最后一刀落下前,金玄用尽残力抬眼:“我必报你。”
自那日后,执刑武士夜夜难眠。但凡合眼,必见金玄浴血而立,颈上伤口如狰狞的嘴。太医院开的安神汤药石无灵,不过半月,他已是形销骨立。
这夜雷雨交加,武士忽见窗前亮起赤光。但见金玄自雨幕中踏来,头戴绛冠,身着朱服,手中赤弓如浸血月。那曾经空手降伏烈马的力士,此刻挽弓如满月,彤矢破空时竟不带半点风声。
“金玄缓我!”武士惊坐而起,箭矢已没入心口。
翌日,同僚发现他僵卧榻上,双目圆睁,胸前并无伤痕,只心口处一点朱红,如胭脂滴雪。
事情传到明帝耳中时,他正在观赏新贡的南海明珠。那颗卵石大的宝珠在掌心滚动,忽而映出金玄的脸。

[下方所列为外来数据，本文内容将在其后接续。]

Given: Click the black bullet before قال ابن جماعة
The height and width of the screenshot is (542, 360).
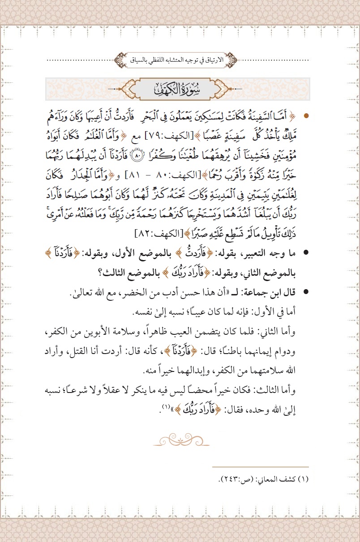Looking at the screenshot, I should click(x=306, y=292).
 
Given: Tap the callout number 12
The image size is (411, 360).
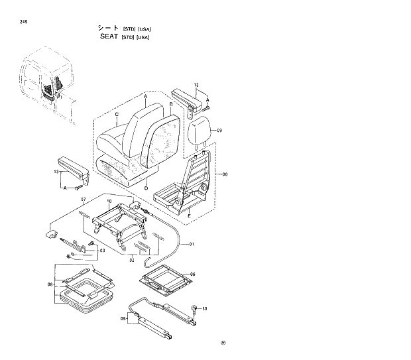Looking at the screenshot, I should pos(196,86).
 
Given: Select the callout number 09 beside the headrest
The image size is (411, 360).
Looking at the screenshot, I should pos(219,131).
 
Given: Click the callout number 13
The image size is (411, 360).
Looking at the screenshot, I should pos(55,172).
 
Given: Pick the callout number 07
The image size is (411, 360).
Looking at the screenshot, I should pos(84,200).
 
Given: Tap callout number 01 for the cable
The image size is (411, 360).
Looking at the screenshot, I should pos(192,245).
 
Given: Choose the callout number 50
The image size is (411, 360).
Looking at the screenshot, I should pos(205,309).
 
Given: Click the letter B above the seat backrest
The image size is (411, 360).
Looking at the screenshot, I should pos(170,104).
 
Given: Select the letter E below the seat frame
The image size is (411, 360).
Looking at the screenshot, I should pos(190,215).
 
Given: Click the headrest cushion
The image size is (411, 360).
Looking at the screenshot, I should pos(200,131).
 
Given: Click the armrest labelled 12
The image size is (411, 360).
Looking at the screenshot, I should pos(187,97).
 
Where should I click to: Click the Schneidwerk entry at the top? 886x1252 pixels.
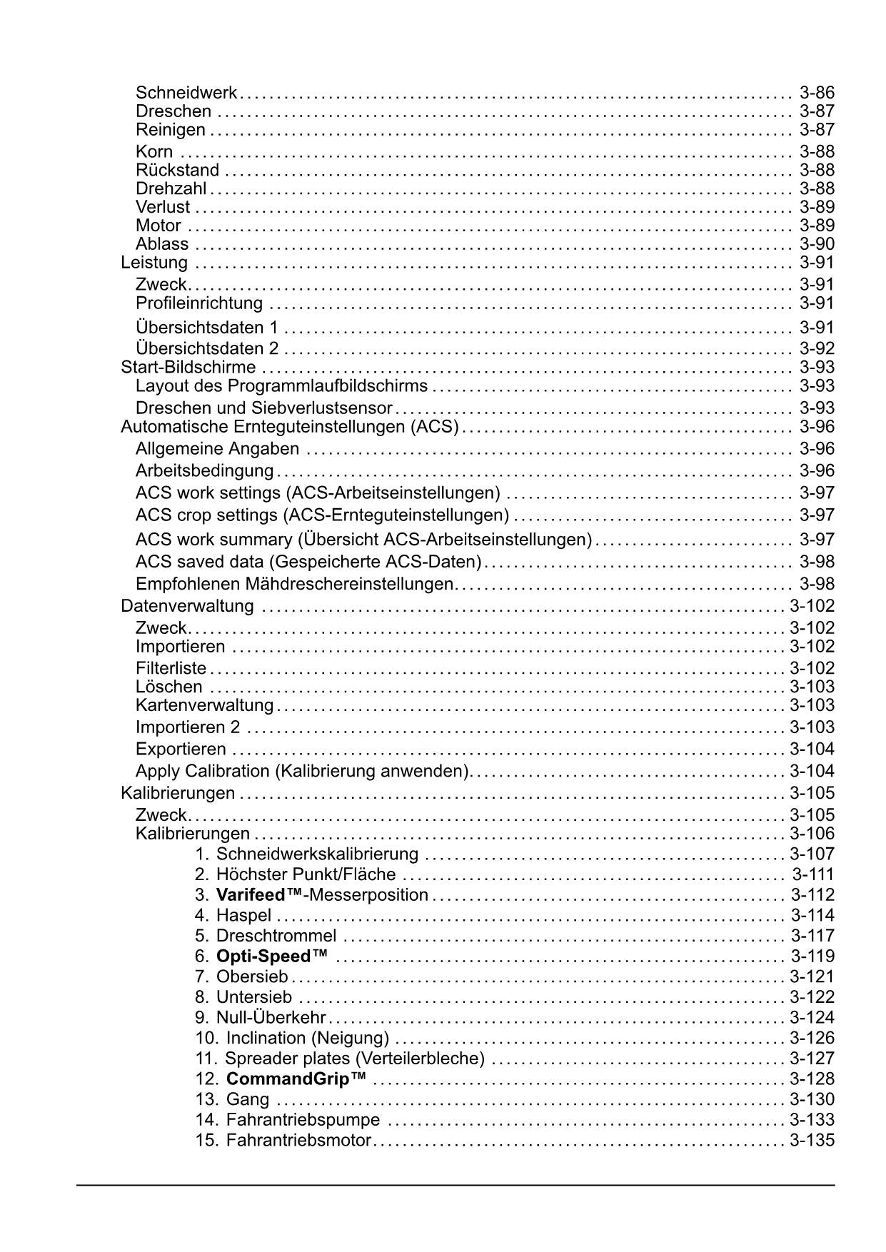pyautogui.click(x=186, y=93)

“妖言惑众!”帝王怒掷明珠,玉阶迸裂的脆响惊得宫人跪倒一片。
他想起三个月前那个黄昏,金玄跪在丹墀下力谏罢修摘星楼的模样。那力士说江北饿殍遍野,说边关烽火连天,说陛下若执意劳民伤财,恐失天下人心。
“一介武夫,也配论政?”明帝冷笑。如今这武夫虽死,那双澄澈如秋水的眼睛,却仿佛仍在某个暗处注视着他。